The ERDF, CF and JTF monitoring system has improved compared to the previous period, providing more detailed information on investments and making it more suitable for evidence-based policy learning. It relies on a more complete set of common output and result indicators, which ensures greater transparency of the result-oriented approach used in the current period.
However, the monitoring system could be further improved in terms of data availability and consistency to better serve evaluation needs and inform the assessment of the supported projects’ impact. To be able to present an EU-level set of project data, the Commission collects the lists published on individual MAs’ websites and standardises these data to ensure coherence across all programmes. It then publishes the results on Kohesio. While the project-level data on Kohesio are valuable, the system still faces significant challenges in harmonising data across different levels and ensuring that the data are of sufficient quality to support counterfactual analysis. Consequently, simplification and enhanced consistency through more automated data transmissions at operation level were considered as part of preparations for the 2028-2034 period.
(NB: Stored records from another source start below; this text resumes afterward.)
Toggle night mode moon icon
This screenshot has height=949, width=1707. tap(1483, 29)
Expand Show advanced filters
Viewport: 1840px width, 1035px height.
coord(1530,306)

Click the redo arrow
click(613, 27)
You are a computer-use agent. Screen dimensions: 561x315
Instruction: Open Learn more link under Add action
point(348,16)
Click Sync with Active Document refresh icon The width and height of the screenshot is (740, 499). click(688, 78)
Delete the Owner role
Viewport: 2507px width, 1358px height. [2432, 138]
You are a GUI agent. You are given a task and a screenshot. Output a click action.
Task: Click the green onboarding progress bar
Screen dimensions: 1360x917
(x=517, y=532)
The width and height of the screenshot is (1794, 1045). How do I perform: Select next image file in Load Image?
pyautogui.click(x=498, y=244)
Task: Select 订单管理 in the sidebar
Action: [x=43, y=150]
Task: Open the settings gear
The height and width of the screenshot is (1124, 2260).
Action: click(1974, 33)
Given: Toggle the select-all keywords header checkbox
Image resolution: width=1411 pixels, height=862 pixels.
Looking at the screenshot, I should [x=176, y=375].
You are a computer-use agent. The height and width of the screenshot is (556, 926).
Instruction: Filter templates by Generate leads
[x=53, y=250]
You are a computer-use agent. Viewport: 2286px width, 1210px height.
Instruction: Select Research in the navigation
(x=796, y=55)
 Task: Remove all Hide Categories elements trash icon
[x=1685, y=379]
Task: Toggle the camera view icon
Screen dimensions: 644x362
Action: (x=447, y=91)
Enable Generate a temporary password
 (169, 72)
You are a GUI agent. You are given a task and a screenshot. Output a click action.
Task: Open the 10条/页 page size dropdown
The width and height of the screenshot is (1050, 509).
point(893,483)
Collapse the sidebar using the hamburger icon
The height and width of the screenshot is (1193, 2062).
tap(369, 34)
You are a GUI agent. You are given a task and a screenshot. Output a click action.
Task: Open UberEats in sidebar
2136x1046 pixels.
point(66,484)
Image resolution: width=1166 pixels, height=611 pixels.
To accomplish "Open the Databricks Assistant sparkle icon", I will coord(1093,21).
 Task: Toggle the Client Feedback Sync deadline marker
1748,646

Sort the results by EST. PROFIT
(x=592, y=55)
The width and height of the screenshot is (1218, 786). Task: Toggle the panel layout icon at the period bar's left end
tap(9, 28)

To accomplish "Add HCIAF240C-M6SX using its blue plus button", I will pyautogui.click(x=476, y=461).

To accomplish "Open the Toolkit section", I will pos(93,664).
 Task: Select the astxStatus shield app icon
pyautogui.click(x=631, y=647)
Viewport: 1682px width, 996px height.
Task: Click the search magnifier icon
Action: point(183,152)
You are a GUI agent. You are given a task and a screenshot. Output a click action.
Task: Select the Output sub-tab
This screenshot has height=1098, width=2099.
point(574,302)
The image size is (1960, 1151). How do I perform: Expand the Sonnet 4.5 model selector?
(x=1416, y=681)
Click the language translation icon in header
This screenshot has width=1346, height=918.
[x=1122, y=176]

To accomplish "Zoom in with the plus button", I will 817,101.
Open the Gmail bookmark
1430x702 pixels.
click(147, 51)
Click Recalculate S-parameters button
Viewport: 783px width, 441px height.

The clearer design of the enabling conditions in 2021-2027 compared to the ex-ante conditionalities in 2014-2020 has further improved the efficiency of programming and implementation activities. It allowed national authorities to prioritise interventions and successfully align them with the broader strategic frameworks. The reduced number of conditions and simplified compliance criteria helped reduce the overall administrative costs. The requirement that the enabling conditions remain fulfilled over the entire programming period also helps achieve a lasting effect and increases the effectiveness of investments.
Coherence
In ERDF, CF and JTF programmes, coordination mechanisms have been introduced between cohesion policy funds and other EU funding instruments, with varying degrees of coordination. The evidence clearly points to the existence of such mechanisms in all the funds under examination at various levels – strategic, programme-specific and operational. The degree of coordination varies between funds, and it is particularly high for (1) Horizon Europe and ERDF, (2) the Connecting Europe Facility and the CF, and (3) the ESF+ (in the context of Policy Objective 4 ‘Social and Inclusive Europe’), Interreg and the JTF. Conversely, coordination and synergies are less pronounced or play a less important role in the case of the European Maritime, Fisheries and Aquaculture Fund (EMFAF), the European Agricultural Fund for Rural Development (EAFRD), and migration and home affairs funds (Asylum, Migration and Integration Fund – AMIF, Instrument for border management and visa – BMVI, and Internal Security Fund – ISF).